STORED DATA: Begin

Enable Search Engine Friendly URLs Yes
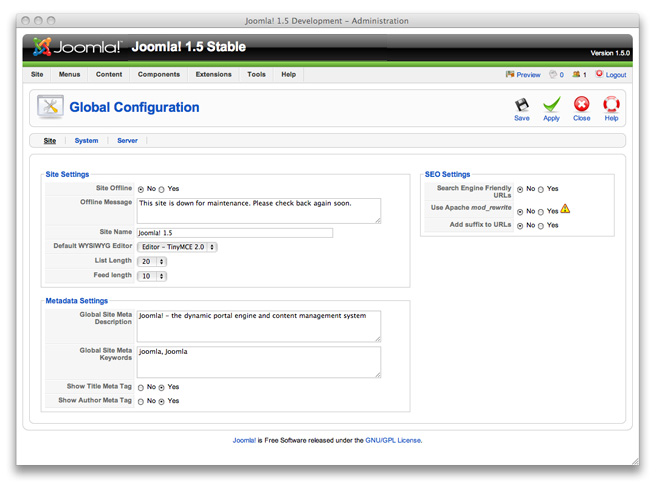The height and width of the screenshot is (490, 662). point(541,189)
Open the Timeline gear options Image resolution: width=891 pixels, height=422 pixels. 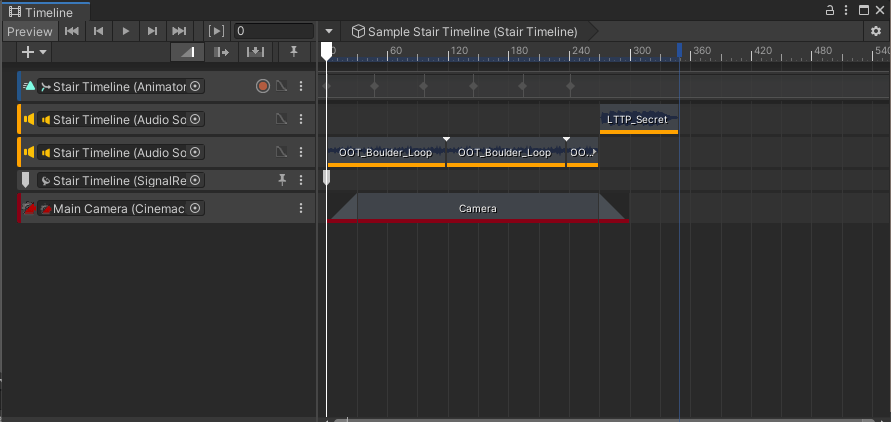[876, 31]
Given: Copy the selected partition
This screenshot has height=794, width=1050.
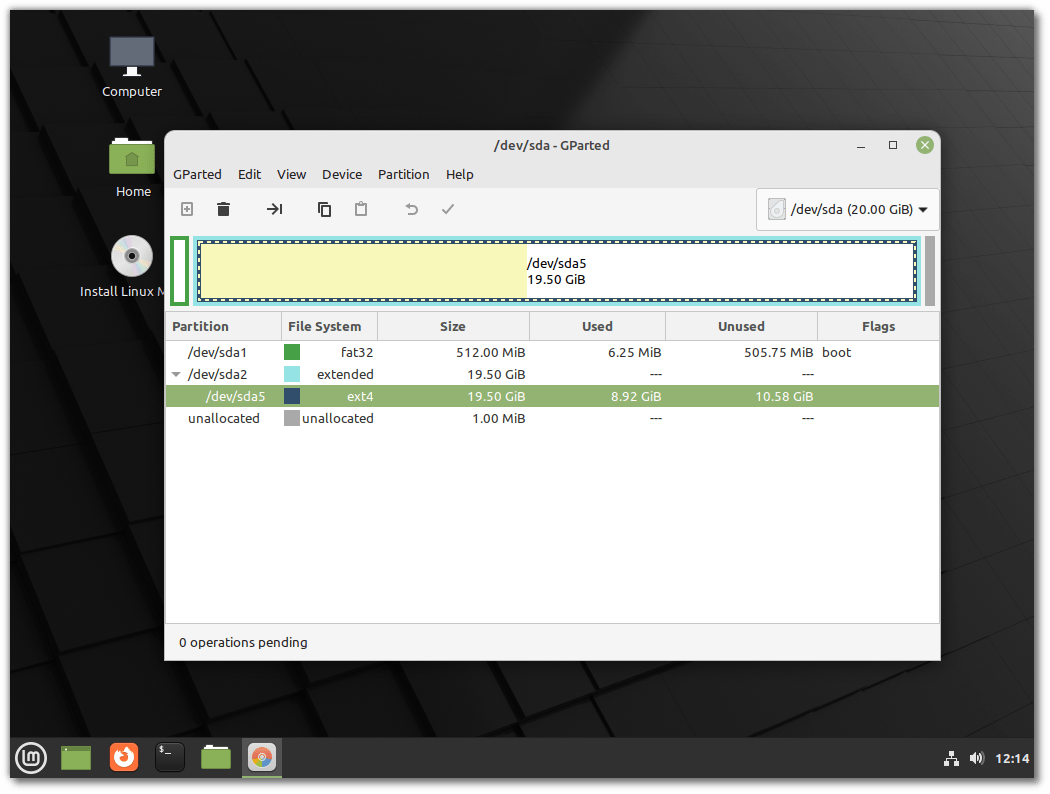Looking at the screenshot, I should 323,209.
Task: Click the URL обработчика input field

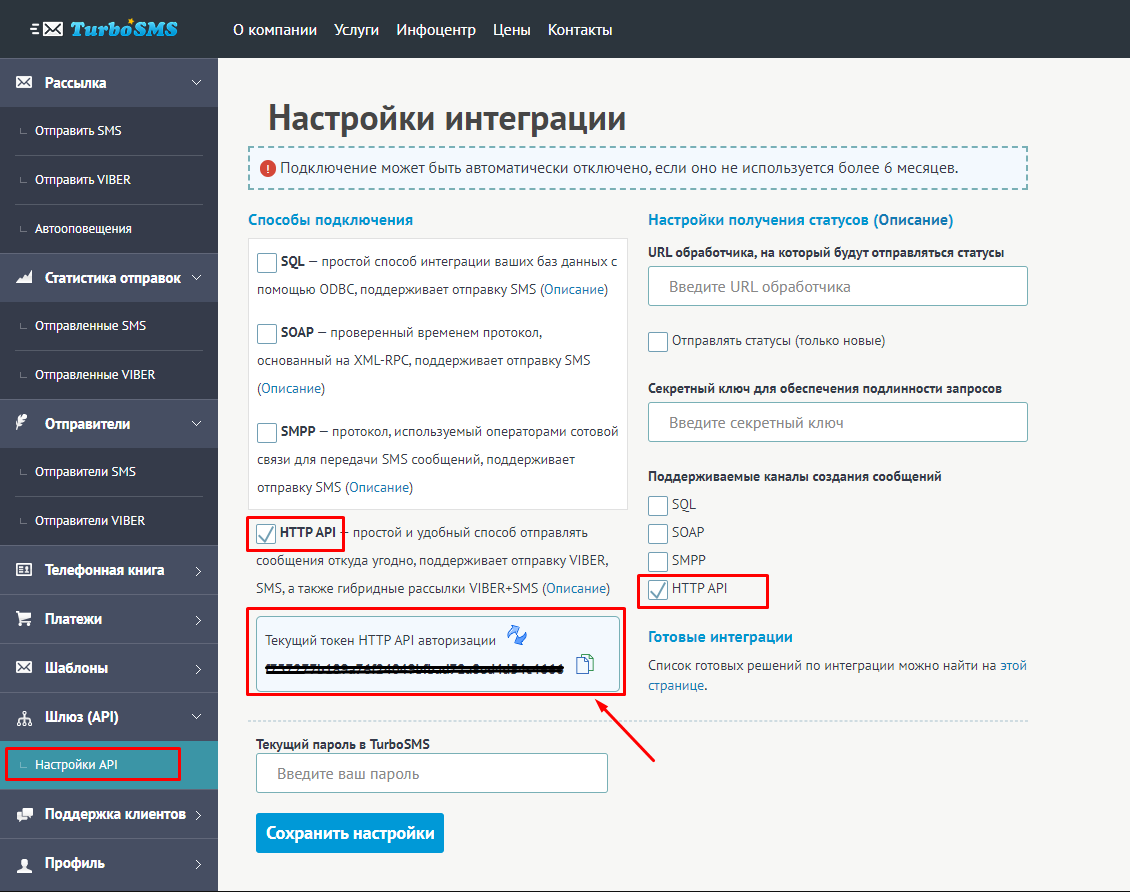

STORED DATA: End

TASK: Your copy should run from the line that has "Given: Copy the selected partition" through the last line above, exactly, with both ends in and pictures out.

ANSWER AREA:
Given: Copy the selected partition
This screenshot has height=794, width=1050.
Looking at the screenshot, I should 323,209.
Task: Click the URL обработчика input field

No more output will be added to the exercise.